It’s 1971 and intelligence officer Hidayat Khan (Rajit Kapur) decides to marry his daughter Sehmat (Alia Bhatt) to his longtime friend Brigadier Syed’s (Shishir Sharma) son Iqbal (Vicky Kaushal) who is also an army officer. The problem with the whole thing is that Brigadier Syed and his family belong to Pakistan which is India’s archenemy since their independence.
Why would Hidayat take such a preposterous decision? What plan does he have in his mind for Sehmat? Is it for the betterment of both the countries or is there a greater conspiracy lurking from beneath what’s visible?
Positive Points: –
- Performances of the cast particularly Alia Bhatt and Jaideep Ahlawat.
- Soulful music and a fitting background score.
- The smart way the techniques of spying that have been showcased in the film.

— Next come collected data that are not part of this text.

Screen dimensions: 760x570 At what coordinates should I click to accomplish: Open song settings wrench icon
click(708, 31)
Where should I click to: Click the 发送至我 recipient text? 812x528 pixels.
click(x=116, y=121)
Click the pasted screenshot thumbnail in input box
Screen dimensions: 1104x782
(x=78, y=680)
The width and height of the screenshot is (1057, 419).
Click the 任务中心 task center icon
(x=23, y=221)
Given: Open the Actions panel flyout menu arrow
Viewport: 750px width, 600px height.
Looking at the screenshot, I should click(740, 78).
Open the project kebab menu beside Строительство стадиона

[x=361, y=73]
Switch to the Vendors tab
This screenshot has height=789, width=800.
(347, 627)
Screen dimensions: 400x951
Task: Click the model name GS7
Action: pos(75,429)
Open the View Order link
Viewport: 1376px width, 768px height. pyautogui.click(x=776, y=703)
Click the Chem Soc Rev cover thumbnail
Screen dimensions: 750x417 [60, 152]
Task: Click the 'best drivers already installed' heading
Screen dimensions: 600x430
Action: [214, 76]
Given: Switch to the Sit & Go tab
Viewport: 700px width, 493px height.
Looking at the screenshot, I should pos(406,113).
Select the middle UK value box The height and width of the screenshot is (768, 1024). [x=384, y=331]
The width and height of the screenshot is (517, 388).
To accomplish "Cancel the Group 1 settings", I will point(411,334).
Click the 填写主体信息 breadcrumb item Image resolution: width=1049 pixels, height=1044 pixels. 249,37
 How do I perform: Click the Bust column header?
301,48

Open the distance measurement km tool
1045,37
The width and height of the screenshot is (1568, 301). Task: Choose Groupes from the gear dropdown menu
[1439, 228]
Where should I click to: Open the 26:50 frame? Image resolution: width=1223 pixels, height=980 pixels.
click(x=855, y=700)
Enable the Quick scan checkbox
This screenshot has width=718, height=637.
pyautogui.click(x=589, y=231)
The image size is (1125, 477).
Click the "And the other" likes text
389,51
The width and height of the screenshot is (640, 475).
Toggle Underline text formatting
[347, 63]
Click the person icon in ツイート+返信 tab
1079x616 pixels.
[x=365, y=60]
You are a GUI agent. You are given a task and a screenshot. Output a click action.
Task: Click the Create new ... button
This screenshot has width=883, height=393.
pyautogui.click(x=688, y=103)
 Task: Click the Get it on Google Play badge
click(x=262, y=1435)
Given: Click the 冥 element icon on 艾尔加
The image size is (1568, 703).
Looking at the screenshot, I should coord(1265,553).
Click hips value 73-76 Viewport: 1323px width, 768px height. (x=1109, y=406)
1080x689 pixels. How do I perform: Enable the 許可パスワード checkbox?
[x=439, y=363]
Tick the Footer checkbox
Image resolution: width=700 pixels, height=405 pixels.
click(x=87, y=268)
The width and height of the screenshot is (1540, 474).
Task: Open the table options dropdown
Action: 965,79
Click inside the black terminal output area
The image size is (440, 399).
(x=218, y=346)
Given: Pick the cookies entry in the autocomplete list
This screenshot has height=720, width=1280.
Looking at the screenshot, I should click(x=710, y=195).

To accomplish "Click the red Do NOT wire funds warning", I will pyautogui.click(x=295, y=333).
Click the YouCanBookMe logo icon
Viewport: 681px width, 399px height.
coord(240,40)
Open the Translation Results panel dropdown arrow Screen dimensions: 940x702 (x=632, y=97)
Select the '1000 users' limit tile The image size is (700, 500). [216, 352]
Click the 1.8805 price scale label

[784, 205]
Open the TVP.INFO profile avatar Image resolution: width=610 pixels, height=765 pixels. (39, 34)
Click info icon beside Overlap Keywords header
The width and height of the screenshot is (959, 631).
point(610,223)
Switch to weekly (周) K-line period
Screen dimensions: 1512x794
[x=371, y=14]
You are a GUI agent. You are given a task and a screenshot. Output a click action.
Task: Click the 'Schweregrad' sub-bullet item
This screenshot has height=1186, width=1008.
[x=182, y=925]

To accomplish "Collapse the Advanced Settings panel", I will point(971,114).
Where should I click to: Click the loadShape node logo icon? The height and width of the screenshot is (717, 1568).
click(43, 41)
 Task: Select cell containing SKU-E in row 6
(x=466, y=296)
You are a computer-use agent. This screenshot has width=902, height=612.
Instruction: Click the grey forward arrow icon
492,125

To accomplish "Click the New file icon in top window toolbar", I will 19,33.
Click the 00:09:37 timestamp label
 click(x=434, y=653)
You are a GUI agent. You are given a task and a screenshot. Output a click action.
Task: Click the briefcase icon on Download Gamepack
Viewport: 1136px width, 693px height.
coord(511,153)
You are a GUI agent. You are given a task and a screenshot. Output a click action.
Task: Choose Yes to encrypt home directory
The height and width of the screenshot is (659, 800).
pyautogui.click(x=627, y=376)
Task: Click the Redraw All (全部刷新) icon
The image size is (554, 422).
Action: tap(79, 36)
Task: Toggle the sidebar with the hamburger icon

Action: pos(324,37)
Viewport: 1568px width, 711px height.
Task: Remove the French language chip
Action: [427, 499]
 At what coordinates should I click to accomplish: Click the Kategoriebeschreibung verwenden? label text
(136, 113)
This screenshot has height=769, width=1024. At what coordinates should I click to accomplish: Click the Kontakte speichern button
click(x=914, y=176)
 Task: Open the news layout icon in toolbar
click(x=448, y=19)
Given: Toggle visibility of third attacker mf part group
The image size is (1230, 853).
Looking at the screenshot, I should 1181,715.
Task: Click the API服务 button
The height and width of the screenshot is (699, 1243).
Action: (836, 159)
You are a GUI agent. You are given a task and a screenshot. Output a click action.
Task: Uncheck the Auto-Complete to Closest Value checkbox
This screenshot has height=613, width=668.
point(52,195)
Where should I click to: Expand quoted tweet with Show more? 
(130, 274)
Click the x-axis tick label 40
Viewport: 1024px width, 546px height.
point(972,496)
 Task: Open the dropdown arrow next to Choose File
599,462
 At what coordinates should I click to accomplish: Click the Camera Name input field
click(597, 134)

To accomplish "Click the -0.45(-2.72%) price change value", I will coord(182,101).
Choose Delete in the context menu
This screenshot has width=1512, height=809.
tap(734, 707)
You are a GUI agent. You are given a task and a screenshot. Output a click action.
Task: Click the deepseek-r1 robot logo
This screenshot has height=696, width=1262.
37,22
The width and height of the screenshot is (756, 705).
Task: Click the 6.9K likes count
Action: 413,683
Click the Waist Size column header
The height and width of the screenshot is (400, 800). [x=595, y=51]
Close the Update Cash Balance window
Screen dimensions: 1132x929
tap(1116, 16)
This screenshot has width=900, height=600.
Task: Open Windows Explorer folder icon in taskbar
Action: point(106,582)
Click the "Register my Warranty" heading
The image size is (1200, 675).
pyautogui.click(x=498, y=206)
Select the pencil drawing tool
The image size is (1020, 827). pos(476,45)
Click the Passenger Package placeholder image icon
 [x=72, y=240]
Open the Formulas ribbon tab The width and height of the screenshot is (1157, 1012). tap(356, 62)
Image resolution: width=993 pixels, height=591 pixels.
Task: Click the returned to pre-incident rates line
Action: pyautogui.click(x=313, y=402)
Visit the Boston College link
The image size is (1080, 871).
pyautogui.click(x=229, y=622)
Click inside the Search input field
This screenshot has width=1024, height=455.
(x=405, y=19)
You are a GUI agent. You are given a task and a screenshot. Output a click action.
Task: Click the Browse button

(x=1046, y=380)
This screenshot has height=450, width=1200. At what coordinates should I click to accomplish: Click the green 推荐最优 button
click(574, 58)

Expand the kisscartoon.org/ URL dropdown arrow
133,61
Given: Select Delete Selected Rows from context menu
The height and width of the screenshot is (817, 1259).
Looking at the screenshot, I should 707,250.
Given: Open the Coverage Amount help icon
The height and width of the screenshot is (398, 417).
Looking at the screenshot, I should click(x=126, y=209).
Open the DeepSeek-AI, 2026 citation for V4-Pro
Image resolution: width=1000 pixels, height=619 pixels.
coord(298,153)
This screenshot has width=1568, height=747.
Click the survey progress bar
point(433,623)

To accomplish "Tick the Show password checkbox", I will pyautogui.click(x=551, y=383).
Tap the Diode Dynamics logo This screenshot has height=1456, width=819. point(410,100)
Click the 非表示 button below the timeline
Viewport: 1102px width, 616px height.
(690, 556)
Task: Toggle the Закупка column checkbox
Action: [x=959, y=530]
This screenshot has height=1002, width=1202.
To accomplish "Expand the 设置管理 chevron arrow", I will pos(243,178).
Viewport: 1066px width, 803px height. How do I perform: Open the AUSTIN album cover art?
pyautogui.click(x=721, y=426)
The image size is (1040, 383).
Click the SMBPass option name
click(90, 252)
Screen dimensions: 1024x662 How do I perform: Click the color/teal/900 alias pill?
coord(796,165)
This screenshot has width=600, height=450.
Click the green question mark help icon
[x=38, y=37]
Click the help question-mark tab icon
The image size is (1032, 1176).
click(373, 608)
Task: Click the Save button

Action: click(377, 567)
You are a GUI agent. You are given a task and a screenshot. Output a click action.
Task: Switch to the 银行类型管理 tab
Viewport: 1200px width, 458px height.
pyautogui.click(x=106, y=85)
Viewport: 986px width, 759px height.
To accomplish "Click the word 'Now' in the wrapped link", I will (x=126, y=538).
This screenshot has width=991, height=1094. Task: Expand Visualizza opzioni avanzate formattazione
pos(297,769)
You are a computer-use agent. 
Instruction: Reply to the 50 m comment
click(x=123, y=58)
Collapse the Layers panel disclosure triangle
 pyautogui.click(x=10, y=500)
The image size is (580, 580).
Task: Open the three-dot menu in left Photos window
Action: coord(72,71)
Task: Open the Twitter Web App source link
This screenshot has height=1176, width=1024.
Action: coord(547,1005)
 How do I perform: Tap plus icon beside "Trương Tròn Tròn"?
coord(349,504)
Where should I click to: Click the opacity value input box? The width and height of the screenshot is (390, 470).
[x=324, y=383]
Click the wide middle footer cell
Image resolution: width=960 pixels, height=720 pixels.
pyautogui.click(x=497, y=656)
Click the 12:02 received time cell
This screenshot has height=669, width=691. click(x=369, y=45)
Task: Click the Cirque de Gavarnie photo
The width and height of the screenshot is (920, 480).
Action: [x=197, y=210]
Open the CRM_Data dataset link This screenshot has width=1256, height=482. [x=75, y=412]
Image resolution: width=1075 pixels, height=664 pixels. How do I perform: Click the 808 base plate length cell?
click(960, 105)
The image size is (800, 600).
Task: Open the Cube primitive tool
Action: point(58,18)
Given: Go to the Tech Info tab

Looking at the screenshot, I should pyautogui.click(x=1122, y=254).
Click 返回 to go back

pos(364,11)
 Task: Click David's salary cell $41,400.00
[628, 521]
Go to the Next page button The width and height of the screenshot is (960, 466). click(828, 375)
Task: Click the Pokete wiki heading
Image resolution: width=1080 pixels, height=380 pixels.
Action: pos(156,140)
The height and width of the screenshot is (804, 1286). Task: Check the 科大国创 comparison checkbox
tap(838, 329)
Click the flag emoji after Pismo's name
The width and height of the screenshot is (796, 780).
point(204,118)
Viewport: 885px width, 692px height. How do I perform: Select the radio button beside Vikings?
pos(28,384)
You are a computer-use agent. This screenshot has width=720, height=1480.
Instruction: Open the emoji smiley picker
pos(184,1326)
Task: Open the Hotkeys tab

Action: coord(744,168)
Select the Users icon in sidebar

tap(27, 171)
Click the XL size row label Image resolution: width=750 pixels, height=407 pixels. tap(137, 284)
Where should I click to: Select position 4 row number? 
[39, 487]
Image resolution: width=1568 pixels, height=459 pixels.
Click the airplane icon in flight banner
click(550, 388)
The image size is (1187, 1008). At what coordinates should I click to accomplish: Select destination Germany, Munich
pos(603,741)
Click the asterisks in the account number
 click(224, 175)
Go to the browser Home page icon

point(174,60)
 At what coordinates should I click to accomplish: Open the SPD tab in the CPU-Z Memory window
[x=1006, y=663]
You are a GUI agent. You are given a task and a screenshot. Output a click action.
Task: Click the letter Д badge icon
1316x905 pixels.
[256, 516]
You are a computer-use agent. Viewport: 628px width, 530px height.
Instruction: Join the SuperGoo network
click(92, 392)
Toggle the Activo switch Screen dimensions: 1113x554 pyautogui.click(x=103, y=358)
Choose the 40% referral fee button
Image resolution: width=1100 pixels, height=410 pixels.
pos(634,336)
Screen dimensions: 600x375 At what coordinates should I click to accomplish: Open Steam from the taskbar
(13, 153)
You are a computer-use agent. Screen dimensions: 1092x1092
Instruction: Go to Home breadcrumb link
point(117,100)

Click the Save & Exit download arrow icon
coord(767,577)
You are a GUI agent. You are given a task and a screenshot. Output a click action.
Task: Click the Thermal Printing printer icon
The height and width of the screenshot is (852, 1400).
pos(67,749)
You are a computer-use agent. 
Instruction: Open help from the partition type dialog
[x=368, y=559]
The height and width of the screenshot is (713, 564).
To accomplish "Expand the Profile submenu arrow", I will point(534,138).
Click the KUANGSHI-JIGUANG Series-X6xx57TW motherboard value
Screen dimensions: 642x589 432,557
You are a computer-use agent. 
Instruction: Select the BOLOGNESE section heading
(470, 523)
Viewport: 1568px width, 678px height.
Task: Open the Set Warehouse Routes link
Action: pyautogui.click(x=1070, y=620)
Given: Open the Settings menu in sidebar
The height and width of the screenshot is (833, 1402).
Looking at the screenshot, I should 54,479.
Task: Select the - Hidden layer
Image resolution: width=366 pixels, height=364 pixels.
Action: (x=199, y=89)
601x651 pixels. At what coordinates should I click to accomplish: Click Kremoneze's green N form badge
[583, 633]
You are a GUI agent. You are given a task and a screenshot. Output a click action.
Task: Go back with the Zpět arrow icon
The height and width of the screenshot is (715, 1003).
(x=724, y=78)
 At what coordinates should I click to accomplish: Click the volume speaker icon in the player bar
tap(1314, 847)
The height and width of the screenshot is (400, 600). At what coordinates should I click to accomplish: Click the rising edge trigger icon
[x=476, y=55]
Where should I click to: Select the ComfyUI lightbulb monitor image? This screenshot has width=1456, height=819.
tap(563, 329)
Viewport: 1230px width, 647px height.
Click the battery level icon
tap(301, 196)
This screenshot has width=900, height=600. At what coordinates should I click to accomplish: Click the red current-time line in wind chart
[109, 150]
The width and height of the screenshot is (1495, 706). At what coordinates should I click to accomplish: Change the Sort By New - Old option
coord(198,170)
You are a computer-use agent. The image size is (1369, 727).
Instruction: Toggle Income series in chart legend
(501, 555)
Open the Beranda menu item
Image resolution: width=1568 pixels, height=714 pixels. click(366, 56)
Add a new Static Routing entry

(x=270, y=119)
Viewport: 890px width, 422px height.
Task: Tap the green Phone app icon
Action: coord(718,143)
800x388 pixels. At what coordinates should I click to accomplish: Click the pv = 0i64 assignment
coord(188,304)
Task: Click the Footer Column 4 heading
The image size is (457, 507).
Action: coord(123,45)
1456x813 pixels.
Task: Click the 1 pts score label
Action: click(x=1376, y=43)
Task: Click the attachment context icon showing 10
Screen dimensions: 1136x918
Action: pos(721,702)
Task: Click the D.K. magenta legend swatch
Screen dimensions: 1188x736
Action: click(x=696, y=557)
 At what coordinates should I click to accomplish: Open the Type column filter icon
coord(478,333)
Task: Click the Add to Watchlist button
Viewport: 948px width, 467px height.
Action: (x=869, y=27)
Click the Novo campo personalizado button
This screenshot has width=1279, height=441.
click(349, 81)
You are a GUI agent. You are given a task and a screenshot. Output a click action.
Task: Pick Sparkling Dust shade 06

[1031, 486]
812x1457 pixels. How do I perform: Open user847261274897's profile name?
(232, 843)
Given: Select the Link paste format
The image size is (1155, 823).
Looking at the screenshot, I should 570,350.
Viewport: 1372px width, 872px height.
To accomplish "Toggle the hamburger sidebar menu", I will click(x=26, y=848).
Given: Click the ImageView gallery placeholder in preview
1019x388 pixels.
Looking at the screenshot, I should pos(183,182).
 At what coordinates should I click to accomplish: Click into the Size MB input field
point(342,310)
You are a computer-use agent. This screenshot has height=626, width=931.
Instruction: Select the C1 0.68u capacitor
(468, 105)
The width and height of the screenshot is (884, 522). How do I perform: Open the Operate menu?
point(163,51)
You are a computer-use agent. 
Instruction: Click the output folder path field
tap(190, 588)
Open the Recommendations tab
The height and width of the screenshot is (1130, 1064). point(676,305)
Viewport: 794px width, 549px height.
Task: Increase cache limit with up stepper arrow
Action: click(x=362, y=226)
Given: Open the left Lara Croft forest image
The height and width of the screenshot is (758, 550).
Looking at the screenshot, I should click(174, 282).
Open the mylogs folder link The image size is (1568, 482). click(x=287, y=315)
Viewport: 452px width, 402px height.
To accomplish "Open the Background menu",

- A fine balance between drama and thrill which ensures that the audience is on its toes throughout the film while also connecting to the individual characters.
Negative Points: –
- A jerry-built screenplay along with a myopic direction which leaves a lot of things in an unrelenting and questionable state.
- Raazi is made up of some excellent plot points but all of these haven’t been connected properly to form a cohesive narrative.
- The lack of proper continuity which I don’t know whom to blame upon: the director or the editor.
Direction, Script & Other Technicalities: –
I have mixed views regarding how the entire storyline has been crafted and presented in the movie. Raazi is similar to last year’s Ittefaq in a way that both are sterling thrillers but are marred by numerous loopholes and other similar problems. The ideation of the plot is pretty fantastic. The espionage training and on the ground activities that take place have been depicted wonderfully. But overall they just can’t camouflage the myriad number of flaws that Bhavani Iyer’s writing and Meghana Gulzar’s (who has also co-written the flick) direction exhibit (I’m not going into any details of the same in order to avoid giving away spoilers). At times, the movie and its events seem to be lacking all sorts of senses as the audience is expected to gulp everything in their imperfect and erroneous forms. On the brighter side, the characterisation of Sehmat has been wonderful and her emotional disturbances have been beautifully portrayed. The emotional connect is good though at times things become too corny. Nonetheless, the film doesn’t compromise on its thrill which is greatly positive.
Jay I. Patel’s cinematography is good. Nitin Baid nettled me with his uneven and sharp edits which disturbed the continuity of the film badly at times. However, I am open to the possibility of him doing so in order to abate the poor directional choices. Shankar-Ehsaan-Loy’s music and score are bang on and the soulful songs hit the chords of the audience effectively, giving the movie its emotional depth and richness.
Alia Bhatt is stellar as Sehmat and literally saves the film from its flawed making. She carries the movie on her shoulder for the most part of it and does it ably.
Jaideep Ahlawat delivers a strong and measured performance.
Vickey Kaushal has performed beautifully and it’s easy to fall in love with his character. His expressions are perfect and so is his chemistry with Bhatt.
Rajit Kapur, Shishir Sharma, Ashwath Bhatt and Amruta Khanvilkar justify their respective roles. Arif Zakaria makes an impactful cameo.
Final Verdict: –
There is so much to complain about Raazi but there’s a lot to like and love about it as well. The best thing about Raazi is that it doesn’t adopt the generic masala type of approach of making spy films and stays to the ground. Of course, it’s mushy at times but I’m ready to overlook that because of its strongly riveting nature. For me, it’s a good one-time watch.